What you have to do ▸ In the records below, change every "Instruction" to "Command" and keep everything else the same. Leave the pictures out of your copy.

-------- Material supplied --------

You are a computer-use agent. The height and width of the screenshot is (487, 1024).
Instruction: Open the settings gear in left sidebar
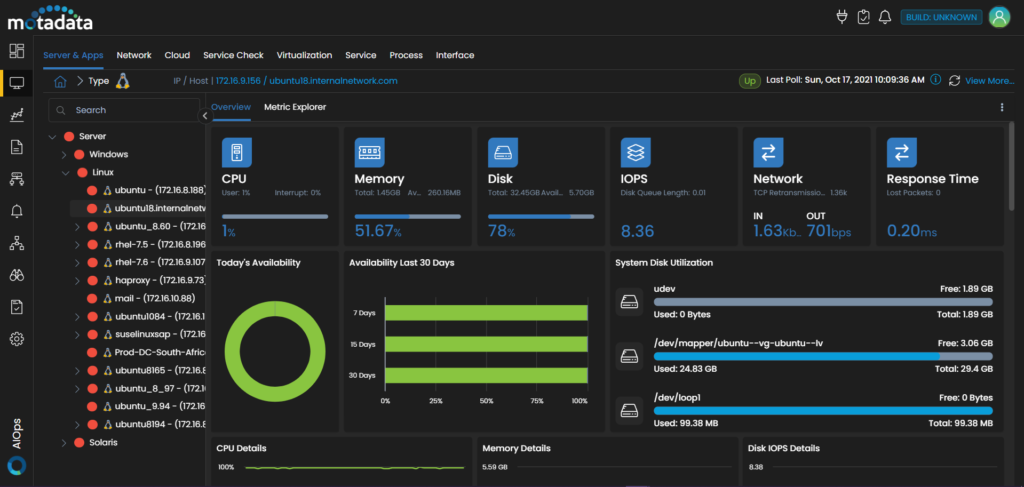click(x=16, y=339)
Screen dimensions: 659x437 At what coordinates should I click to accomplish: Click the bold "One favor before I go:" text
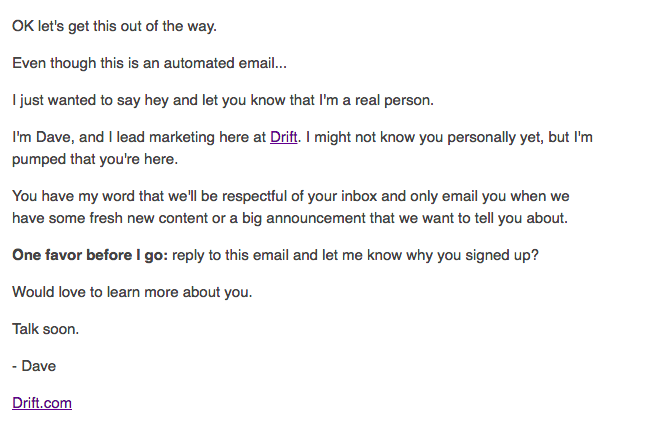pos(90,255)
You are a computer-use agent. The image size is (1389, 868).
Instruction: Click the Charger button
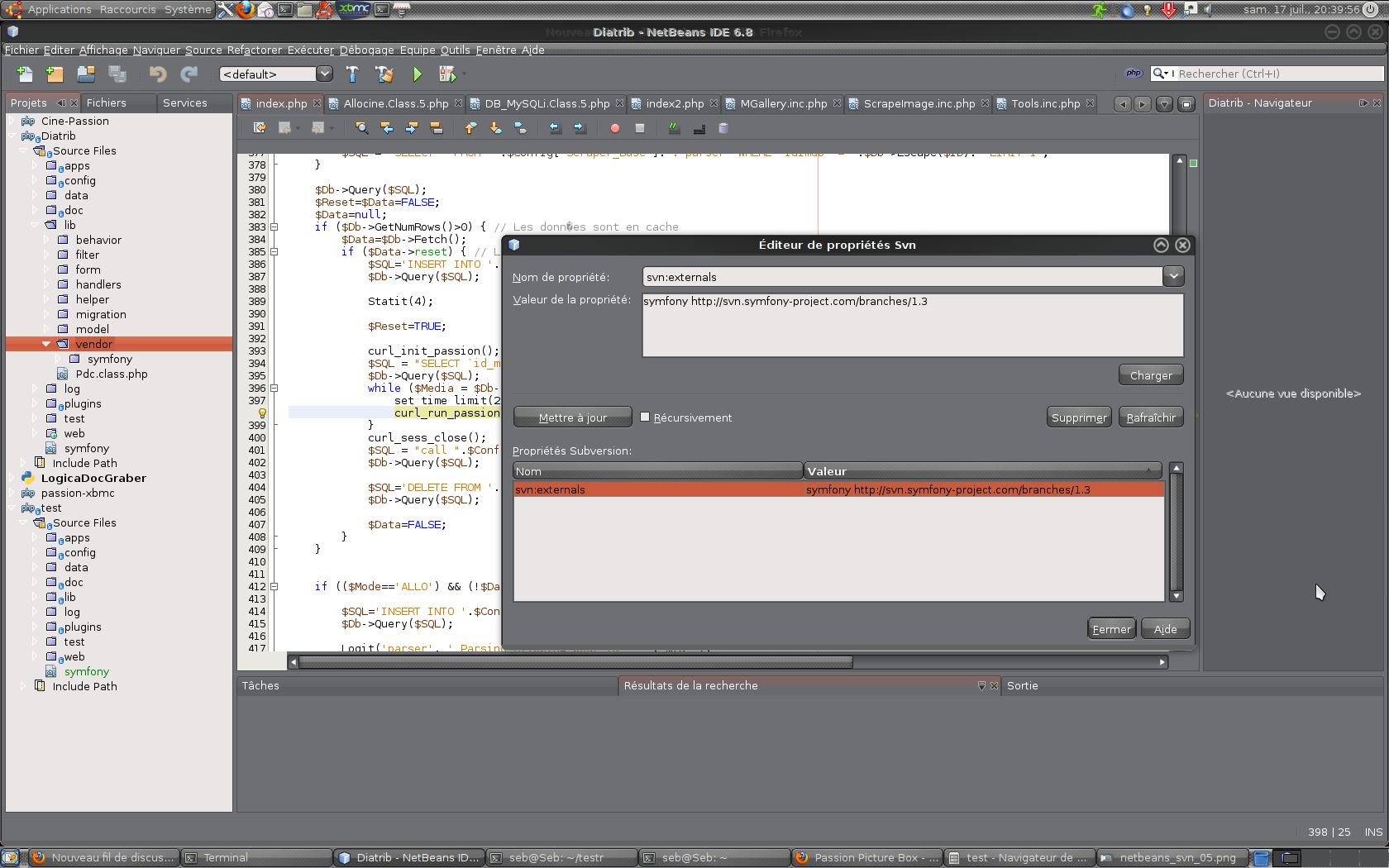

--------

Solution to this exercise ▸
You are a computer-use agent. The height and width of the screenshot is (487, 1024).
Command: Open the settings gear in left sidebar
click(x=16, y=339)
Screen dimensions: 659x437 At what coordinates should I click to accomplish: Click the bold "One favor before I go:" text
pos(90,255)
You are a computer-use agent. The image size is (1389, 868).
Command: Click the Charger button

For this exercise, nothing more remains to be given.